University of California planning to expand outreach at more than half of the state’s community colleges
The program will include Shasta College in Redding, College of the Redwoods in Eureka, College of the Siskiyous in Weed and more than 60 others across California. It's an effort to increase the number of students who successfully transfer from those colleges.
The 65 community colleges identified by UC serve a high proportion of low-income students and already have partnerships with UC, and UC plans to deepen those partnerships, according to a report provided Thursday to the academic affairs committee of UC’s board of regents.
The additional outreach could include UC expanding academic advising at those colleges or creating new faculty-to-faculty collaborations between UC campuses and individual colleges, said Yvette Gullatt, UC’s vice president for graduate and undergraduate affairs.
“This can increase transfer access and attainment,” Gullatt added.
UC leaders also signaled, however, that they are resisting calls to implement a systemwide admission guarantee similar to the Associate Degree for Transfer program that offers community college students a guaranteed spot at the 23-campus California State University system.
UC’s intention to expand outreach at community colleges across the state comes after a joint task force between UC and the community college system recommended last year that UC increase the percentage of community college transfers who apply, are admitted to and enroll at UC. UC also has a systemwide goal to enroll one California community college transfer student for every two California resident freshmen.
The need to do more to recruit community college students is especially key now because of a massive drop in enrollment at community colleges. Since the onset of the Covid-19 pandemic in 2020, the colleges have lost about 18% of their enrollment. Subsequently, applications to UC from community college transfers declined by 11% for fall 2022.
To accomplish the additional outreach, UC campuses plan to spend $2.5 million set aside for the system’s Student Academic Preparation and Educational Partnerships, according to the item presented to the regents.

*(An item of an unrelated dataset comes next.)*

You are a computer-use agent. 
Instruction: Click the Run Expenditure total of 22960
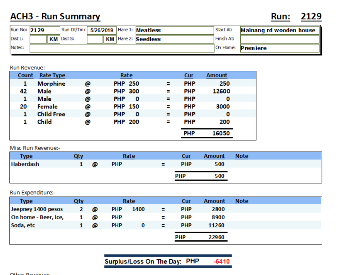pos(216,237)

The 65 community colleges range across all regions of the state, from Southwestern College near the state’s border with Mexico to colleges in the far northern part of the state, including Mendocino College on the northern coast.
Mark Osea, a transfer counselor and articulation officer at Mendocino College, said during Thursday’s meeting that it will be important for UC campuses to market themselves to students in rural parts of the state.
“Despite name recognition, some students don’t know what the nine undergraduate UCs are, especially where there is no UC within commuting distance,” Osea said.
Osea added that UC campuses must have a presence at rural colleges, and not just at their transfer fairs. He said that could include in-person visits from UC representatives, but also virtual events.
“How about live-streaming university tours or creating video tours and additional content that highlight the UC student experience?” Osea said.
To further ensure that community college transfers have an opportunity to attend UC, one regent suggested Thursday that UC follow CSU’s lead and use something similar to the Associate Degree for Transfer pathway. That program guarantees admission to community college students who meet CSU eligibility requirements, though not necessarily at their preferred campus.
The regent, Michael Cohen, said it would be “completely doable” to bring the ADT to UC, which is something that college access groups have also advocated. Currently, there is no systemwide admission guarantee at UC for community college students, although six of UC’s nine undergraduate campuses do have their own guarantee programs, and Gov. Gavin Newsom proposed in his January budget that UCLA become the seventh. But within those guarantee programs, each campus has different course and grade requirements, and the guarantees exclude some majors.
“There’s a model out there that is incredibly simple for our community college students,” Cohen said, referring to the ADT. “They already have to learn about it if they’re interested in CSU. And yet we create an entirely different layer of transfer protocols and requirements.”
But UC’s systemwide president, Michael Drake, was hesitant to endorse adopting the ADT across UC. He said during Thursday’s meeting that just because CSU has successfully adopted the ADT, that doesn’t mean UC can do the same.
“A system that works well for them, that’s terrific and we’re happy to have that work,” Drake said. “That same system doesn’t apply to us. It would if we were more like they were in the opportunities that students have, in the range of majors that we offer, and the focus of what happens at the University of California. If we were more like the CSU system, then the transfer system that they use would work better for us.”